What frameskip you use? Do you have statusbar enabled & does switching
it off change anything?
> I dont know how this will register with gprof, and i still have very
> little experience in using it, but the theory is sound enough :)
You could use Shark, AFAIK it's free (needs registration):
http://developer.apple.com/tools/shark_optimize.html
http://developer.apple.com/tools/performance/optimizingwithsystemtrace.html
(I don't have Mac myself, but at work there was this one guy who
raved about Shark and few features that it has which are lacking
in Valgrind/KCachegrind. Apple does nice GUIs also for their developer
tools.)
> (8 bit converted to 32-bit while
> beeing shipped back and forth to the video hardware due to compositing
> is slower than 32-bit not beeing converted while beeing shipped back
> and forth...)
The graphics conversions are one-way, there's no need to read the written
data back (which can be slow if it would be done from the gfx card memory).
Nowadays performance bottlenecks, especially in things like this, mostly
come for memory accesses, not CPU instructions.
As to conversion operations, current code causes conversion operations for:
1-bit -> 8-bit -> 32-bit
which for fullscreen updates should mean 32kB reads + 250kB writes + 250kB
reads + 1MB writes. In total = 1.5MB data.
(Bit twiddling and how that's done + how that interacts with CPU caches can
vary the effect of the data amount. The current 1-bit -> 8-bit conversion
code handles 4 pixels at the time.)
Monochrome screen is (without frameskip) refreshed at 72Hz. This means
72*1.5 = 108MB/s memory bus load from the conversions.

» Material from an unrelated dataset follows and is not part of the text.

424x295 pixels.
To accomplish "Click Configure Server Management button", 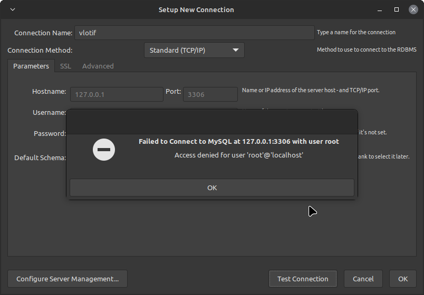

Depending on graphics system and how SDL works, this might be written
directly to the screen (like on framebuffer), but mostly not.
OSX uses compositing. This means that every time the window contents
change, they're re-composited to screen i.e. read from the window back
buffer and written (possibly composited with other data & transformed) to
the screen. For the 32-bit monochrome i.e. 640x400 windows this means at
least additional 1MB reads + 1MB writes for each frame. In total 3.5MB data
and 252MB/s memory bus load.
You're suggesting doing conversion directly:
1-bit -> 32-bit
which means skipping the 8-bit reads & writes i.e. 1/2MB of the total data.
So, with compositing you should be expecting about 3.5/0.5MB ~= 14% CPU
usage improvement for the CPU usage on screen conversion. Screen conversion
can be be a noticeable part of Hatari CPU usage if you aren't using
frameskip, but I think it's even then less than half of the whole Hatari
CPU usage.
Note: My machine is 1.4Ghz AMD Athlon XP with old (obsolete) Matrox G550 gfx
card. I'm running the display at 16-bits, no compositing. On this system,
monochome screen causes <3% CPU usage by Hatari itself and ~10% by X server.
I think X server load comes just from pushing the converted data to
the display (+ occasional updates from other apps). I guess on 32-bit
display Hatari with the current conversion routines would use 4% CPU.
From above one can deduce that the performance problems when compositing is
used are more likely related to screen update frequency than conversions.
> I guess there is no way around it now - i will implement my conversion
> routines for all ST modes (currently only for ST Low) and send them to
> whoever wants to review them. Hopefully i can get this done some time
> tonight...
Does it support partial screen updates or does it always do full screen
updates? For many use-cases (games and applications that don't do
constantly whole screen updates) partial screen updates improve
the performance a lot which is important on older & embedded machines.
> From there on, the path to pure OpenGL rendering is much simpler...
Btw. Apple has also an OpenGL profiler.